A poco menos de seis semanas para las elecciones, y a diferencia de comicios anteriores, en esta oportunidad sí se percibe un mayor entusiasmo por una definición que, en el caso presidencial, se presume estrecha para el segundo lugar y para definir si hay o no una segunda vuelta electoral en enero.

Hay que decir que el entusiasmo no es generalizado, sino que se radica preferentemente en quienes ya tienen una opción tomada y están a la espera de que el esquivo “no sabe / no responde” de las encuestas elija alguna de las opciones existentes, pero es un importante avance para un sistema político que en los últimos veinte años ha tenido poquísimo espacio para las sorpresas.

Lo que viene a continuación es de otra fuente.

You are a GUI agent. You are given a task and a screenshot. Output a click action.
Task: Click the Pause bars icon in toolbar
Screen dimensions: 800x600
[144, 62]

Esa adrenalina ha permitido que esta elección sea una de las que más expectativas han despertado desde la recuperación de la democracia y contribuye, sin duda, a la participación ciudadana, pero es al mismo tiempo un factor de riesgo para el proceso de reacomodo político que tendrá que producirse ineludiblemente después de diciembre.

Sea cual sea el candidato del mundo de la Concertación que pase a la segunda vuelta, tendrá apenas un mes para seducir a quienes prefirieron la otra alternativa; en tanto que si Piñera no logra imponerse en la primera vuelta, tendrá la difícil tarea de entrar en la disputa por esos votos huérfanos en un ambiente que lo observa con suspicacias.

La pasión que está marcando estas últimas semanas de campaña electoral es un serio obstáculo para esas tareas, en las que tendrá que predominar la racionalidad por sobre cualquier impulso dominado por la adrenalina.

No se trata solo de asegurar la gobernabilidad del país con un mandato político sustentado en una mayoría electoral sólida sino que, sobre todo, tendrá que haber una recomposición de los pactos políticos tradicionales de los últimos 25 años y eso sí que requiere la mayor serenidad posible para poder ofrecer al país un sistema de partidos eficiente y capaz de estar a la altura de los requerimientos de la sociedad.

Para algunos, este proceso de readecuación debe incluir necesariamente el retiro de quienes fueron protagonistas de la política nacional en las últimas décadas, pero eso significaría restar la experiencia a una fórmula en que la adrenalina de la juventud no basta para asegurar las mejores definiciones. Por el contrario, tampoco se puede pretender reservar la responsabilidad a los mayores que ya carecen de la ambición por construir un mundo mejor.